"A Raiva", por B.K.
Á medida que praticamos ioga e começamos a meditar, desenvolvemos a equanimidade, desprendendo-nos do ego. Passamos a compreender que muito do que acontece na vida não é pessoal. O motorista não nos fechou porque não tinha respeito por nós. Percebemos que isso nada tem que ver conosco. Quando a mente se torna mais quieta, o primeiro pensamento que nos ocorre não é "idiota", mas "talvez ele esteja correndo ao hospital para ver seu pai que está morrendo". No ocidente, as pessoas levam tudo para o lado pessoal, a ponto de existir a expressão "fúria ao volante" para designar os motoristas que se agridem e até mesmo se matam no trânsito. Em Puna e na maior parte da Índia, ainda não há semáforos, e as ruas são uma aglomeração de motoristas, pedestres e ás vezes animais, todos tentando atravessar, e só por pouco um não bate no outro. Os motoristas buzinam sem parar, para alertar os outros de sua presença e disputar um lugar, mas ninguém encara isso como pessoal. Todos sabem que aquela multidão na rua está tentando ganhar o seu sustento e chegar ao seu destino. Isso não significa que não haja rivalidade no trânsito ou que as pessoas não recorram aos tribunais quando algum acidente acontece. Os indianos não são todos iogues, mas nossa cultura nos ensina que as vezes a vida é impessoal. Estamos todos sujeitos a forças impessoais, como o trânsito.
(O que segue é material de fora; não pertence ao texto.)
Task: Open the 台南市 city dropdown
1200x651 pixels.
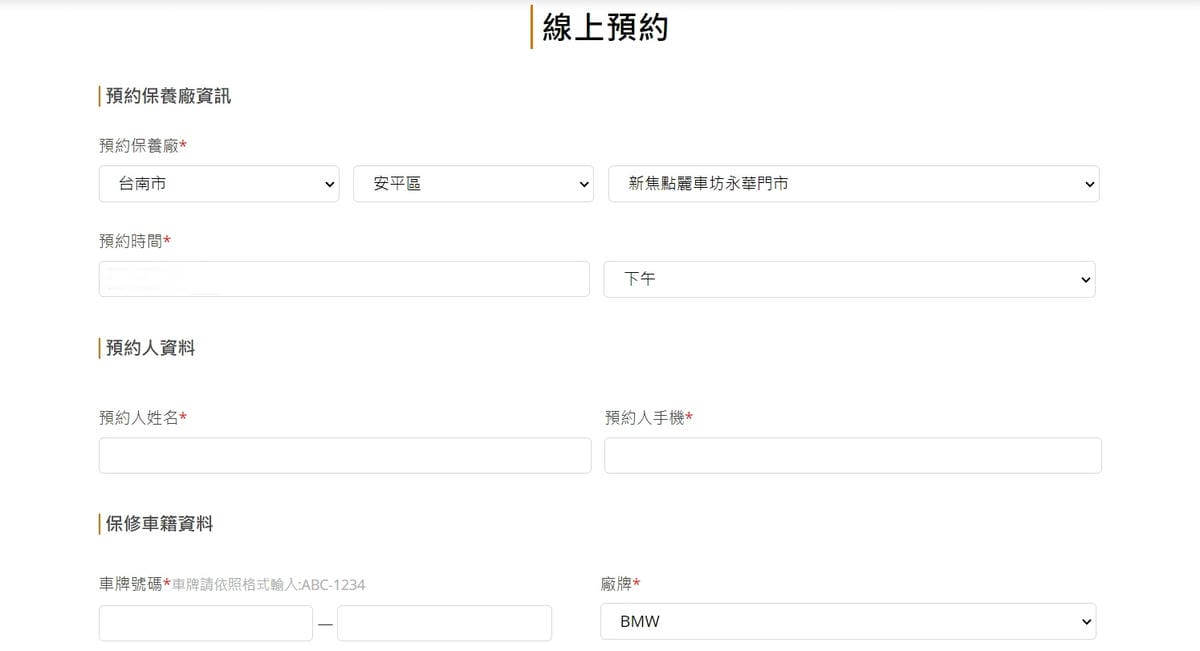Action: point(218,184)
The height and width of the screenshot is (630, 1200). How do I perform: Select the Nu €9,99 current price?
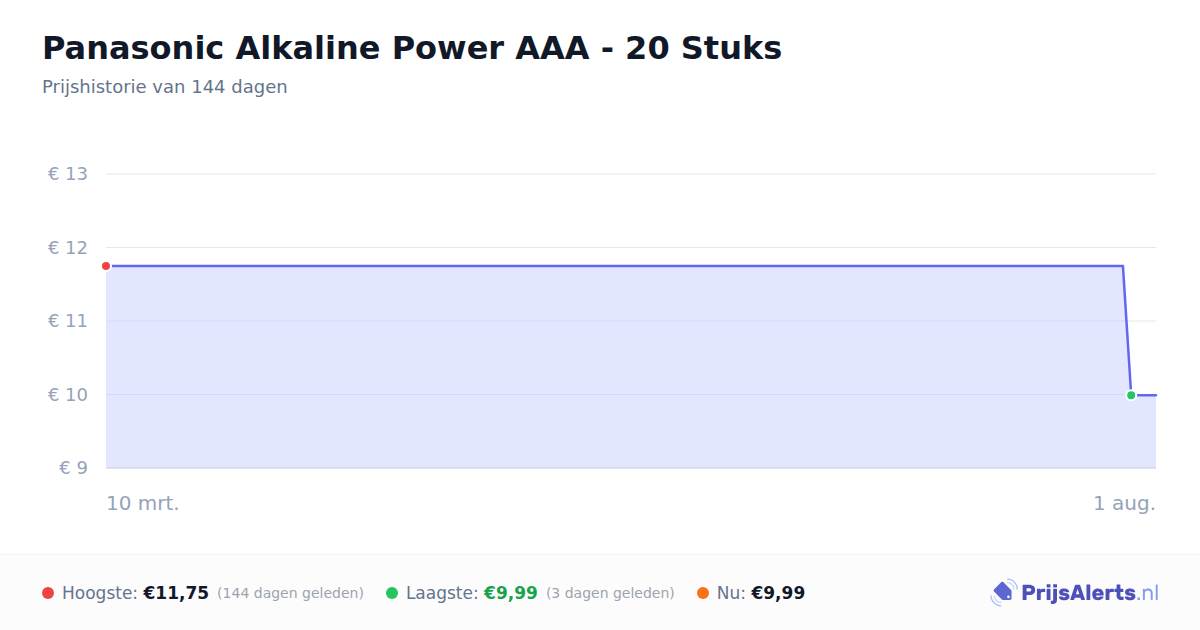pos(778,593)
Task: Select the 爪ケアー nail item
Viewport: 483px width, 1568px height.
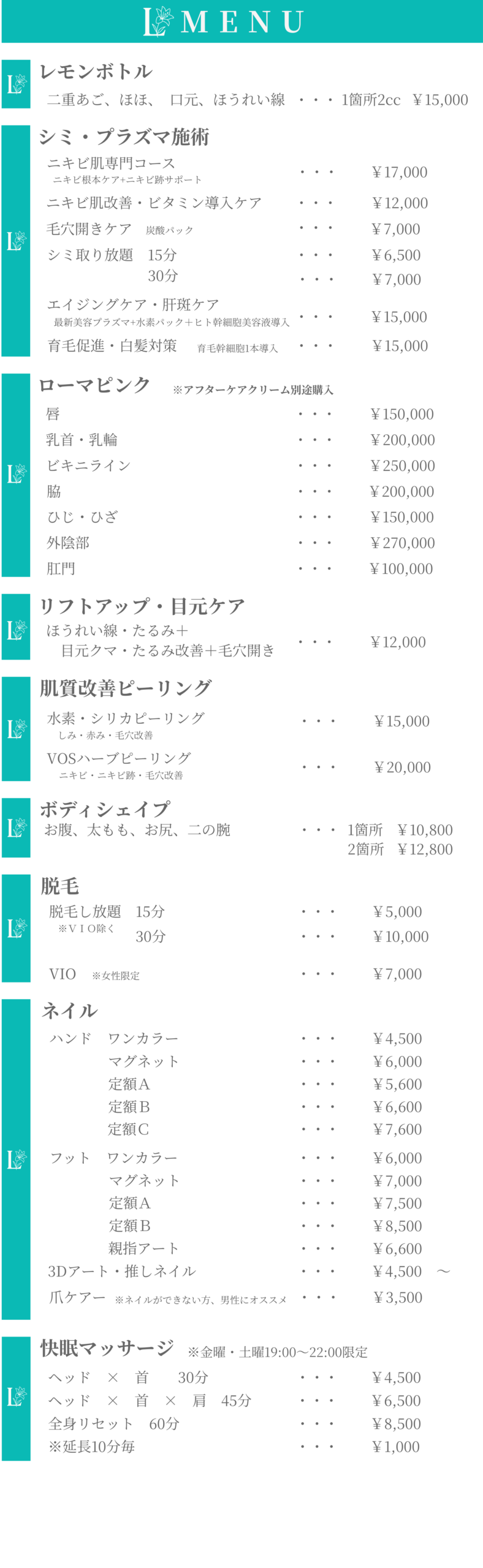Action: coord(77,1297)
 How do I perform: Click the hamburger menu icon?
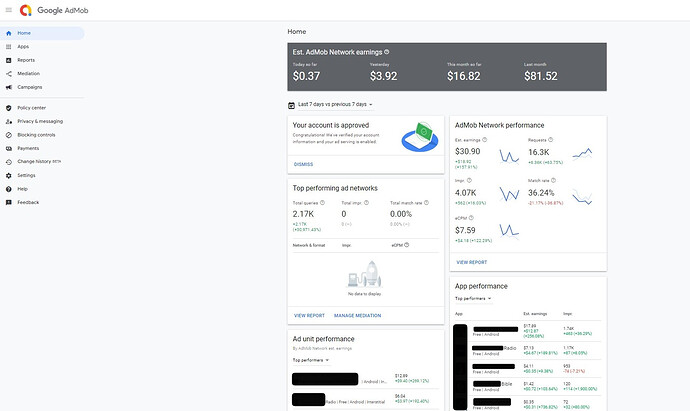(8, 10)
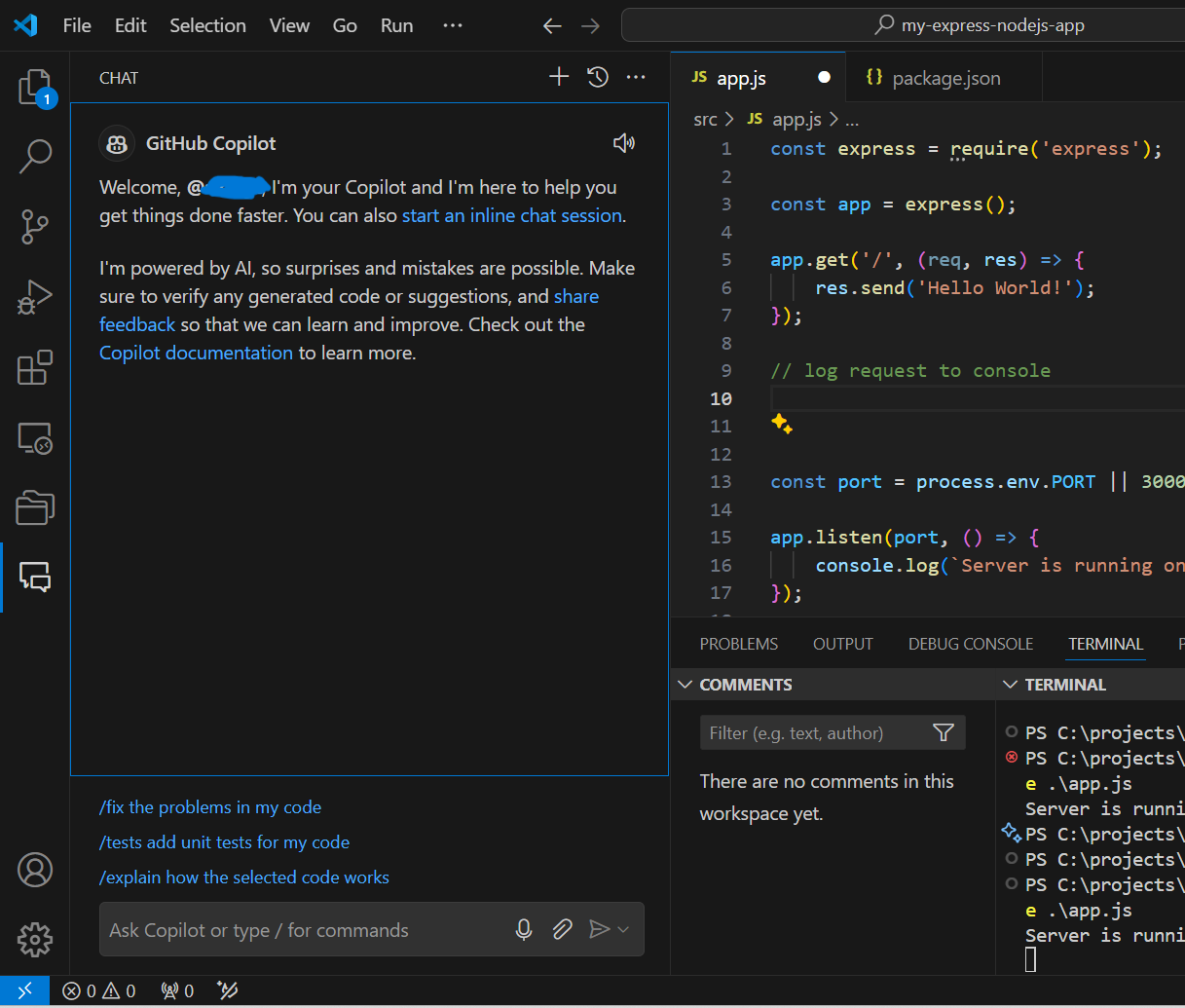Toggle the read-aloud speaker in Copilot chat
The width and height of the screenshot is (1185, 1008).
point(624,141)

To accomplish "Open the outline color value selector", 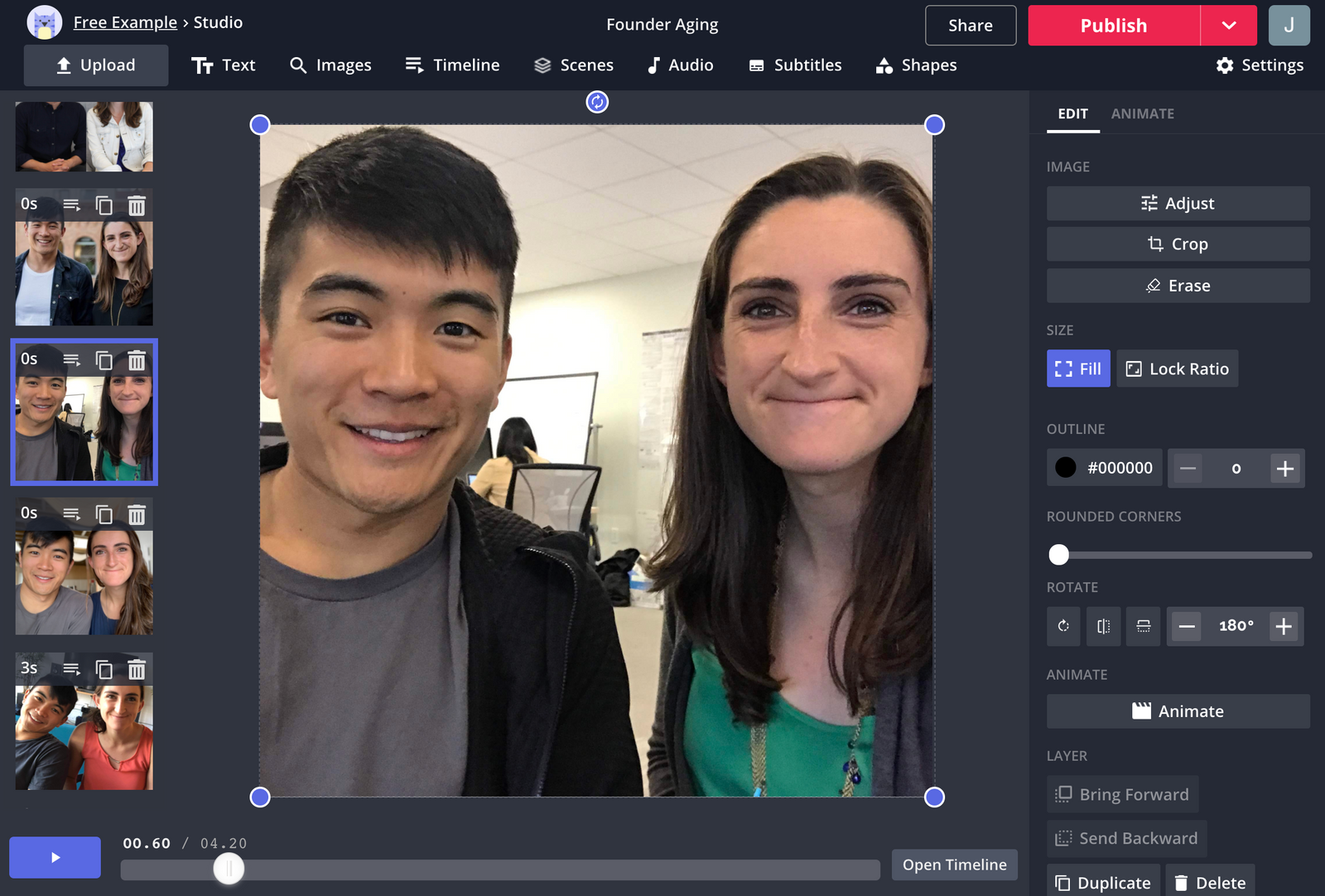I will coord(1104,467).
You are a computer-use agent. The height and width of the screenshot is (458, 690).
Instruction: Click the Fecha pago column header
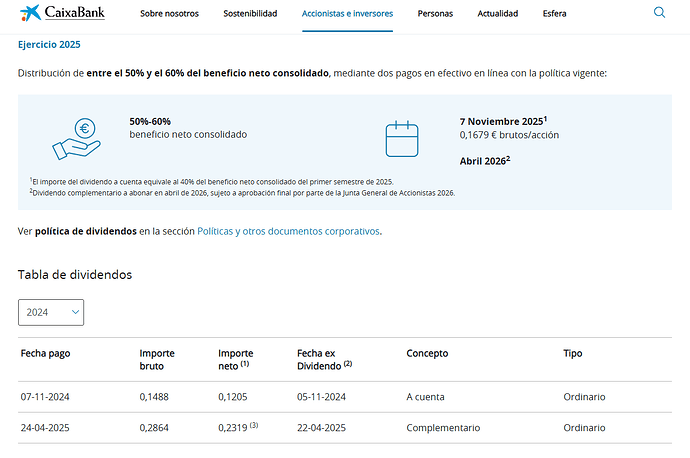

Muitas pessoas dizem que sou genioso porque grito na aula quando vejo que algum aluno está se arriscando ou, por outro lado, não está se esforçando. Por isso dizem que sou um professor severo. Sou rigoroso, mas não ríspido. Uso minha raiva para libertar meus alunos de seus padrões. Um aluno certa vez não parava de falar no seu medo durante o Sirsasana, então finalmente gritei: "Esqueça o medo. Do chão você não passará. O medo está no futuro. No presente não há medo". Ele se assustou, mas entendeu aonde estava querendo chegar. Um comandante que está liderando o exército no campo de batalha nem sempre pode se dirigir suavemente aos soldados. Ás vezes, ele precisa gritar para motivá-los rapidamente; às vezes precisa falar com brandura para dar-lhes coragem. Abatalha da ioga é com o corpo e o ego, seu pequeno eu, para que sua Alma, seu grande Eu, saia vitoriosa.
Um jovem foi trazido a mim por seus pais. Fazia semanas que ele se encontrava desnorteado, como que em transe. Despachei os pais e perguntei-lhe qual era o problema. Ele me contou que a divina energia kundalini o despertara. A kundalini é uma energia muito rara e sagrada. Era como se ele me dissesse que havia se iluminado. Estapeei seu rosto. Eu sabia que ele estava enganado e, por alguma razão, simplesmente pregando uma peça nos pais. De início ele se sobressaltou, mas prestou atenção. Então lhe mostrei como fazer alguns ássanas que o ajudariam a aterrissar e voltar a si. Não estou sugerindo que os professores devem bater nos alunos, ou que os pais devem bater nos filhos. Quando isso acontece, é geralmente porque o professor ou os pais perderam o controle, e essa raiva é destrutiva. Estou dizendo que há lugar para a raiva justificada - não a raiva autojustificada - que, se habilmente utilizada, mais ajuda que fere as pessoas. Eu não estava zangado com o rapaz. Estava zangado com a sua ilusão. O tapa serviu para acordá-lo dessa fantasia perigosa. Talvez o exemplo mais comum e mais simples seja o da mãe que agarra o filho pequeno quando ele está prestes a atravessar a rua. A raiva da mãe é construtiva, e ela pode ralhar com a criança para ensiná-la a manter-se em lugar seguro. Se a mãe fica ruminando sua raiva e continua a gritar com o filho pelo resto do dia, isso não é construtivo, porque ele pensará que a mãe está com raiva dele e não simplesmente daquilo que ele fez.